A new digital legal aid billing system could lead to payment delays that will affect the viability of firms operating with little or no contingency unless ‘underlying issues’ are urgently fixed, costs lawyers have warned.

The Legal Aid Agency introduced the client cost and management system (CCMS) as an online means of submitting civil legal aid applications. It was piloted in the north-east two years ago and will become mandatory nationally in October.

The Association of Costs Lawyers, which was involved in the pilot and engaged with the LAA ‘extensively from early 2014’, said the system felt ‘less like a proper pilot and more like trial and error, only without addressing the errors’.

The association said that the CCMS hampered existing business processes, that functionality had been poorly implemented and some required functionality had been missed completely. It believes the LAA failed to engage the right external stakeholders in the system’s design and testing. It also accused the agency of being in ‘institutional denial’ about the problems.

The ACL said: ‘CCMS is supposed to reduce payment errors. But the serious challenges to system use will lead to an increase in errors on bills, which could result in an increase in payment errors.

‘Costs professionals will be unable to provide the current turnaround speeds in expediting bills. Bills will take longer to complete and likely to be held up by requests from the LAA for standard information that cannot be initially included within the bill, and are more likely to be rejected due to errors caused by process deterioration.

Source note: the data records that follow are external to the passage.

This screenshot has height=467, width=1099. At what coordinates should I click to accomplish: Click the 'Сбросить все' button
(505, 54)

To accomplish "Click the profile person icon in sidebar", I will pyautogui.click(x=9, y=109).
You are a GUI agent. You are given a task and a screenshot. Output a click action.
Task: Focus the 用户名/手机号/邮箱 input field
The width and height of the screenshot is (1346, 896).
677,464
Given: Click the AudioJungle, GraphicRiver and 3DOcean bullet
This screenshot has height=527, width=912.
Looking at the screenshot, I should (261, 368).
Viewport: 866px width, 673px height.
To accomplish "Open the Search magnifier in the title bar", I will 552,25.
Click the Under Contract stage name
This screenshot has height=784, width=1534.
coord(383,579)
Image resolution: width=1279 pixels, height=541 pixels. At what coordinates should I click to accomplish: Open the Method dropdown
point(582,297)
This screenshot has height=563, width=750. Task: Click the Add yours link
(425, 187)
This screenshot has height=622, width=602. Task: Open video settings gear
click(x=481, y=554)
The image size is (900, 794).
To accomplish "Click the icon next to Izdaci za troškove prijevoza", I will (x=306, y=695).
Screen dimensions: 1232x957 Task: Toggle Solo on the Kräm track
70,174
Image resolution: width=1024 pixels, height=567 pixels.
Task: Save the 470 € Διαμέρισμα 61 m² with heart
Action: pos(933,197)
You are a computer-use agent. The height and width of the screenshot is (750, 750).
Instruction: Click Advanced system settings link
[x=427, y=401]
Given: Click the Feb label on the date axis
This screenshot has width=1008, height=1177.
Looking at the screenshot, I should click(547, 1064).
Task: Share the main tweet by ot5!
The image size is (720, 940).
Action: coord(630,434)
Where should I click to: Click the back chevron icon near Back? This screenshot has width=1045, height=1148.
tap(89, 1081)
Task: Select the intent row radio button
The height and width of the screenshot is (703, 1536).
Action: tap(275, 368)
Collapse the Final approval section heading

‘This will result in significant delays which will impact upon cashflow of providers who are already operating on profit margins that do not allow significant (if any) contingency.’ 

Law Society president Andrew Caplen said he looked forward to the LAA’s ‘urgent response’ to the report. ‘If the problems have been correctly identified, it is difficult to see how the system could currently be considered fit to become mandatory.’

Carol Storer (pictured), director of the Legal Aid Practitioners Group, said the group was continually receiving reports from practitioners about the ‘many problems’ with the CCMS and questioned the LAA’s ability to deliver an effective system.

She said: ‘It is difficult enough to carry out legal aid work without fighting an IT system that is clunky, frustrating and, in some respects, is simply unworkable.’

The costs lawyers’ association identified problems that need to be fixed in a report endorsed by the Law Society, Legal Aid Practitioners Group and family group Resolution.

These include:

  • It is not possible to enter required information such as case background;
  • There is a lack of understanding about basics of billing such as the difference between an estimate and an actual;
  • Screens are slow to load. Only a fraction of the line items on a bill can be seen at a time and they cannot be sorted by date;
  • System errors often leave incorrect/limited funding information available to costs users via the CCMS. When errors are fixed, it takes months to do so, leaving the provider having to spend more time and effort to try and get paid.

The association’s report comes less than a month after Resolution said the CCMS would not be ‘fit for purpose’ if it was rolled out nationally in its current state.

The LAA said it had ‘worked closely with providers and have enhanced the system following feedback’. A spokesperson said a number of further key changes would be made to the CCMS before October.